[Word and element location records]
######

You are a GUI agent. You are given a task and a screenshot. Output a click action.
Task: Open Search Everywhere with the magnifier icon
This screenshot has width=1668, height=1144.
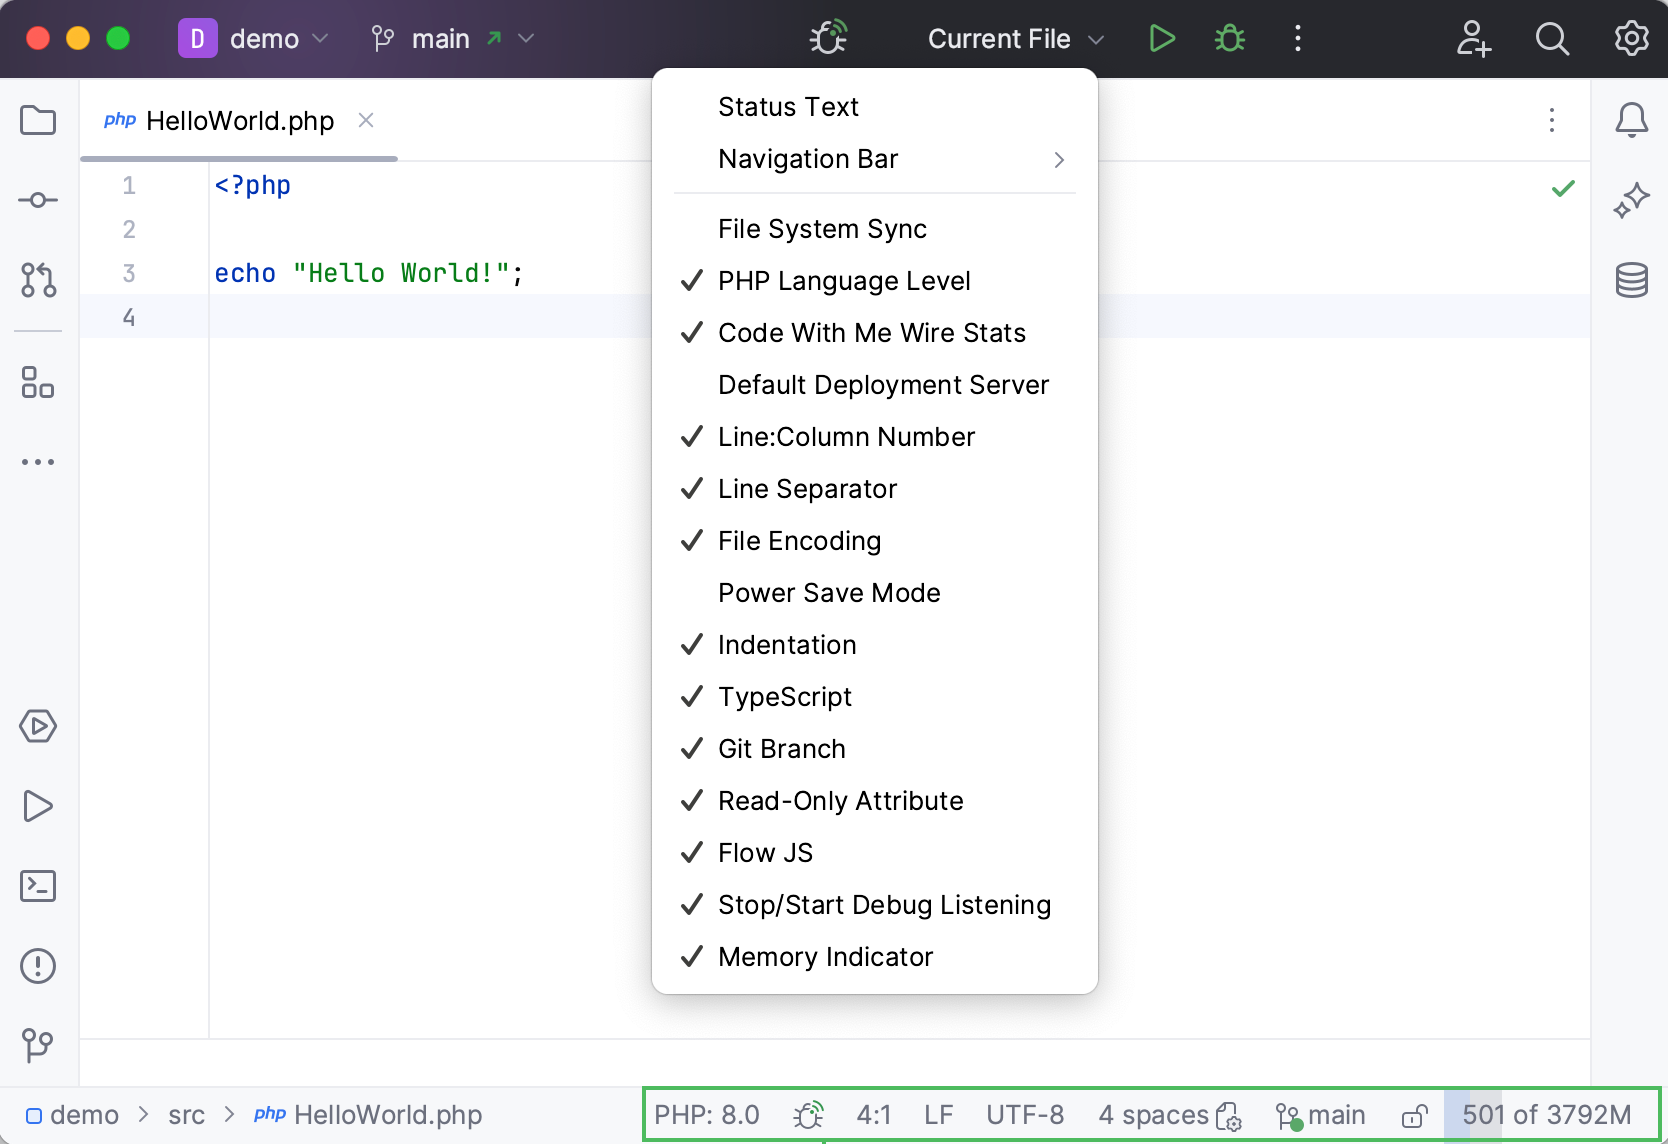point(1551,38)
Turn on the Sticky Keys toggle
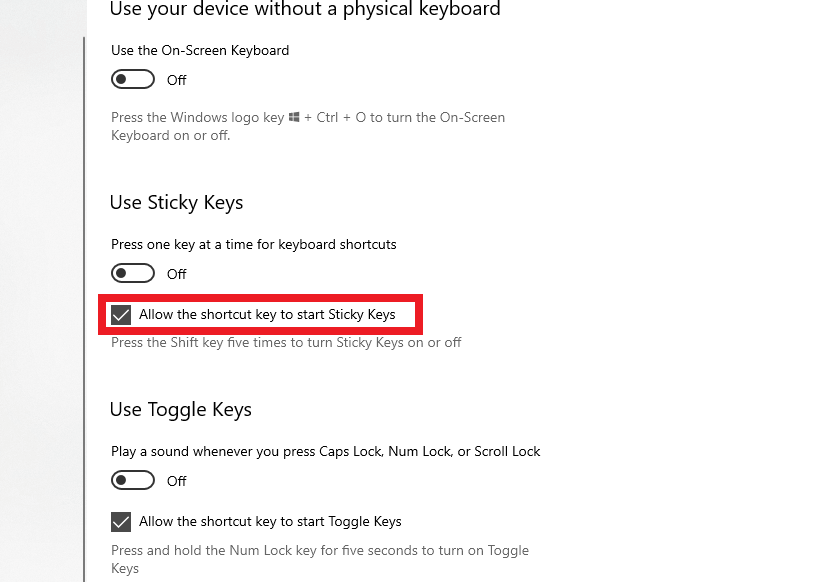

######

Format the lines of all the entries above as a numbered list, skipping blank lines and leaving the pictures out.

Solution:
1. You are a GUI agent. You are given a task and a screenshot. Output a click action.
2. Task: Open Search Everywhere with the magnifier icon
3. This screenshot has width=1668, height=1144.
4. point(1551,38)
5. Turn on the Sticky Keys toggle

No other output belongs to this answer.